Ou seja, segundo Costa,"tudo aquilo que o Estado está a receber a mais em IVA pelo facto de haver um aumento dos preços, será devolvido em ISP aos portugueses, de forma a que o Estado não esteja a ter uma receita extraordinária pelo facto deste aumento extraordinário dos preços". Uma devolução que ocorrerá todas as semanas, até 31 de janeiro de 2022.

A devolução, que nas contas do executivo ascende a 90 milhões de euros cobrados a mais no ISP, foi anunciada na última sexta-feira. Estimava-se um recuo dos preços em um e dois cêntimos no gasóleo e na gasolina, respetivamente, devido à redução do ISP. No entanto, os preços continuam elevados e, na prática, não se sentiu qualquer redução tendo em conta que, na segunda-feira, houve novo encarecimento, devido à cotação de 85 dólares do Brent (índice da matéria-prima de referência para Portugal).

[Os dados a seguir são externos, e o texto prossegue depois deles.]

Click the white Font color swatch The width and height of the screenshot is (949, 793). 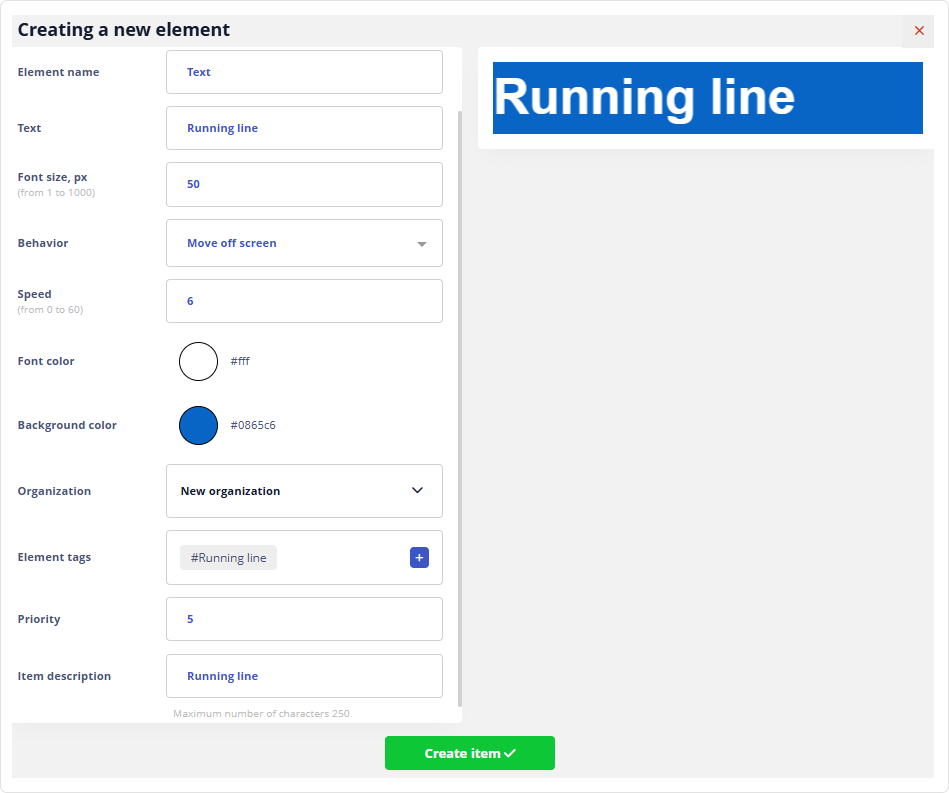pos(198,361)
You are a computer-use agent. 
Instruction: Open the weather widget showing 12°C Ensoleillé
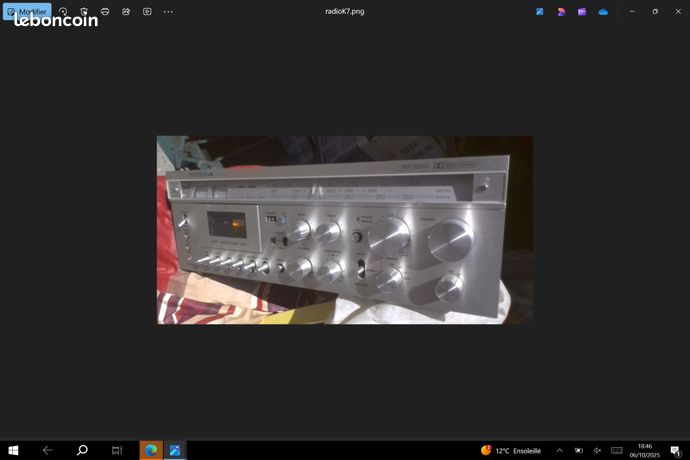(511, 450)
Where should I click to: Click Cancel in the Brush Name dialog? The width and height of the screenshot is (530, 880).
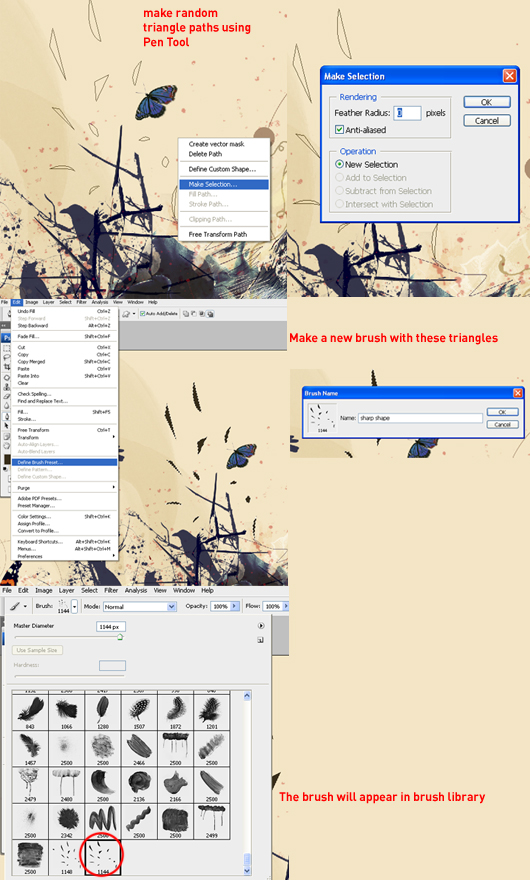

Para Costa, o cenário energético (não só os combustíveis) "preocupa todo o mundo" e, por isso, exige "prudência". Aguardando ações do Conselho Europeu, o primeiro-ministro entende que a escalada de preços se deve à "escassez de combustível" e à "hiper dependência dos combustíveis fósseis importados", que "estão a condicionar grandemente os preços" e a "capacidade de recuperação económica" da Europa.

Quanto a Portugal, António Costa reiterou que o caminho passa por "controlar" as margens máximas da comercialização dos combustíveis, impondo limites sempre que o regular funcionamento do mercado esteja em causa, verificando-se aumentos nos preços que não se justifiquem. A medida já existe e tem a aprovação da Assembleia da República, mas ainda falta promulgá-la para entrar em vigor.

Fonte oficial do Ministério do Ambiente explicou ao DN/Dinheiro Vivo que a medida assegura o "equilíbrio permanente entre a proteção dos consumidores e o livre funcionamento dos mercados de combustíveis", porque a "intervenção administrativa" é "justificada" com proposta de regulação da Entidade Reguladora dos Serviços Energéticos (ERSE), ouvindo-se a Autoridade da Concorrência. Além disso, é "proporcional", porque permitirá "recuperar os custos e dar uma margem alinhada com a prática histórica da indústria". A medida também não distorce o normal funcionamento do mercado, porque a intervenção administrativa "apenas vigorará durante um período limitado no tempo, suficiente para corrigir a falha de mercado identificada", defende o ministério de João Matos Fernandes.

A medida pode ser aplicada em cenários idênticos ao atual. Quanto poderão os consumidores poupar com esta medida? Contactada, a ERSE não conseguiu responder a tempo do fecho desta edição.

Quando foi apresentada, em julho, o ministro do Ambiente, Matos Fernandes, disse que permitiria baixar em um e nove cêntimos o preço do gasóleo e gasolina, respetivamente.

Para o PCP, a a intervenção do governo "deve ser no sentido de travar esta escalada de preços". Por isso, ontem, os comunistas anunciaram que vão propor o fim do "adicional" ao ISP e da dupla tributação dos combustíveis. Sublinhando que foi a "liberalização do mercado de combustíveis que levou à cartelização e oligopólio" no setor, o deputado do PCP Duarte Alves garantiu, em conferência de imprensa, que o partido "intervirá até ao final do ano e no âmbito da discussão orçamental para a eliminação do chamado adicional ao ISP, criado em 2016 por portaria do governo, com o objetivo alegado de manter a receita fiscal num período de baixa das cotações do petróleo, critério que objetivamente já não se aplica".

A proposta vem da bancada comunista, embora o fim do adicional do ISP também tem sido defendido pelos partidos PSD, CDS-PP, IL e Chega.

O PCP também vai "reapresentar uma proposta para a criação de um regime de preços máximos" dos combustíveis, que foi recentemente rejeitada pelo PS, PSD, CDS-PP, PAN, IL e Chega.

Sobre a medida do governo de limitar as margens máximas de petrolíferas e gasolineiras, Duarte Alves referiu que "tem um alcance muito menos significativo do que a do PCP". Questionado sobre se a proposta do PCP para o fim do adicional do ISP é fundamental para o partido viabilizar o OE2022, Duarte Alves explicou: "o PCP não tem nenhuma medida que, isoladamente, seja critério para aprovação ou para rejeição. É necessário uma resposta global aos problemas do país. A questão dos combustíveis, pelo peso que está a assumir, também se insere nessa resposta global".